▸ **What is needed**
Carry the stock price movement prediction notebook forward from its last line of code, keeping its pattern of section headers, brief descriptions and Python code.

# Stock Price Movement Prediction
## Objective
Predict whether the closing price of an S&P 500 stock will increase or decrease on the next trading day based on the following features:
- Opening Price
- Highest Price
- Lowest Price
- Adjusted Close Price
- Trading Volume

## Data Description
- **Date Range**: 2010 to end of 2016
- **Companies**: 501 S&P 500 companies
- **Data Points**: 851,264 entries
- **Adjustments**: 140 stock splits adjusted in `prices-split-adjusted.csv`


## Importing Necessary Libraries
Import all essential libraries required for data manipulation, visualization, and modeling.

In [None]:
# Data manipulation and analysis
import pandas as pd
import numpy as np

# Visualization
import matplotlib.pyplot as plt
import seaborn as sns

# Machine Learning
from sklearn.model_selection import train_test_split, GridSearchCV, TimeSeriesSplit
from sklearn.preprocessing import StandardScaler, OneHotEncoder
from sklearn.impute import SimpleImputer
from sklearn.linear_model import LogisticRegression
from sklearn.ensemble import RandomForestClassifier
from sklearn.metrics import accuracy_score, precision_score, recall_score, f1_score, confusion_matrix, roc_auc_score, classification_report

# Model Explainability
import shap

# Suppress warnings
import warnings
warnings.filterwarnings('ignore')

# Set plot aesthetics
sns.set_theme(style="whitegrid", palette="muted")
%matplotlib inline

## Loading and Inspecting the Data
Load the dataset, inspect the first few rows, check for missing values, and understand the data types.

In [None]:
# Load the dataset
df = pd.read_csv('prices-split-adjusted.csv')

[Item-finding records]
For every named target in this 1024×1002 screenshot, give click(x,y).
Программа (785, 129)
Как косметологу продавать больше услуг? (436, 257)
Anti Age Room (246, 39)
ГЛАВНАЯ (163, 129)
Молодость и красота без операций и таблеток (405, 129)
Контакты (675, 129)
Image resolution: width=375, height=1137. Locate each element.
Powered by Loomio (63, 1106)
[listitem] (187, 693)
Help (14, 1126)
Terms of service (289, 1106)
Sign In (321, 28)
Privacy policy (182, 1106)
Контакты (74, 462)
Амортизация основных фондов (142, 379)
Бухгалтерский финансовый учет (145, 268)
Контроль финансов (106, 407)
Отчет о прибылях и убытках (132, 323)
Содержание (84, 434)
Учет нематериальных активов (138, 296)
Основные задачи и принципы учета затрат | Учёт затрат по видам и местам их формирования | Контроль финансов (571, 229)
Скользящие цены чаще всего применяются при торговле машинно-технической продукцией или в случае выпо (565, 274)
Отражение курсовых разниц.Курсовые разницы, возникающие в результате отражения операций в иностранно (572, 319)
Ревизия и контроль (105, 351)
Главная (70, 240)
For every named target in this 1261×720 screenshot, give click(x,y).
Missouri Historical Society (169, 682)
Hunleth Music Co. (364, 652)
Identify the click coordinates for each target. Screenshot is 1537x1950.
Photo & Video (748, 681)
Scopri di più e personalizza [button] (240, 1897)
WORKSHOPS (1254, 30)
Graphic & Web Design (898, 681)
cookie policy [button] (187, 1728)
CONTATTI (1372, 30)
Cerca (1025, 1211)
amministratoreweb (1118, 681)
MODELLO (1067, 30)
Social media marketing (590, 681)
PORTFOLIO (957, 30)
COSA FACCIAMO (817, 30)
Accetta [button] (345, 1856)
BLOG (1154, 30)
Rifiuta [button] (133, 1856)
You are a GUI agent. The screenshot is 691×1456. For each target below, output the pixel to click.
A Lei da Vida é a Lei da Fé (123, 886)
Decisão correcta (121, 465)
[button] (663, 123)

▸ **Reply**
# Display the first five rows
print("First five rows of the dataset:")
display(df.head())

In [None]:
# Check the data types and non-null counts
print("\nData Information:")
df.info()

# Check for missing values
print("\nMissing Values per Column:")
print(df.isnull().sum())

# Check unique values
print("\nUnique Values per Column:")
print(df.nunique())

## Data Preprocessing
Handle missing values, create the target variable, and perform necessary feature engineering.

### Defining the Target Variable
Create a binary target variable indicating whether the closing price increases (1) or decreases (0) the next trading day.

In [None]:
# Sort the dataframe by symbol and date to ensure correct ordering
df['date'] = pd.to_datetime(df['date'])
df = df.sort_values(by=['symbol', 'date'])

# Create the target variable: 1 if next day's close > today's close, else 0
df['target'] = df.groupby('symbol')['close'].shift(-1) > df['close']
df['target'] = df['target'].astype(int)

# Drop the last day for each symbol as it doesn't have a target
df = df.dropna(subset=['target'])

print("\nSample data with target variable:")
display(df.head())

### Handling Missing Values
Impute or remove missing values as appropriate.

In [None]:
# Check for missing values
missing = df.isnull().sum()
print("\nMissing Values:")
print(missing[missing > 0])

# Impute missing values for numerical columns using median
numerical_cols = ['open', 'close', 'low', 'high', 'volume']
imputer = SimpleImputer(strategy='median')
df[numerical_cols] = imputer.fit_transform(df[numerical_cols])

# Verify no missing values remain
print("\nMissing Values After Imputation:")
print(df.isnull().sum())

### Feature Engineering
Create additional features that may help in prediction.

In [None]:
# Create daily return as a feature
df['daily_return'] = (df['close'] - df['open']) / df['open']

# Create volatility feature
df['volatility'] = (df['high'] - df['low']) / df['open']

# Drop any remaining missing values just in case
df = df.dropna()

print("\nData with new features:")
display(df.head())

## Exploratory Data Analysis (EDA)
Understand the distribution of features and the target variable.

### Distribution of the Target Variable

In [None]:
# Plot the distribution of the target variable
plt.figure(figsize=(6,4))
sns.countplot(x='target', data=df, palette='Set2')
plt.title('Distribution of Target Variable')
plt.xlabel('Price Increase (1) or Decrease (0)')
plt.ylabel('Count')
plt.show()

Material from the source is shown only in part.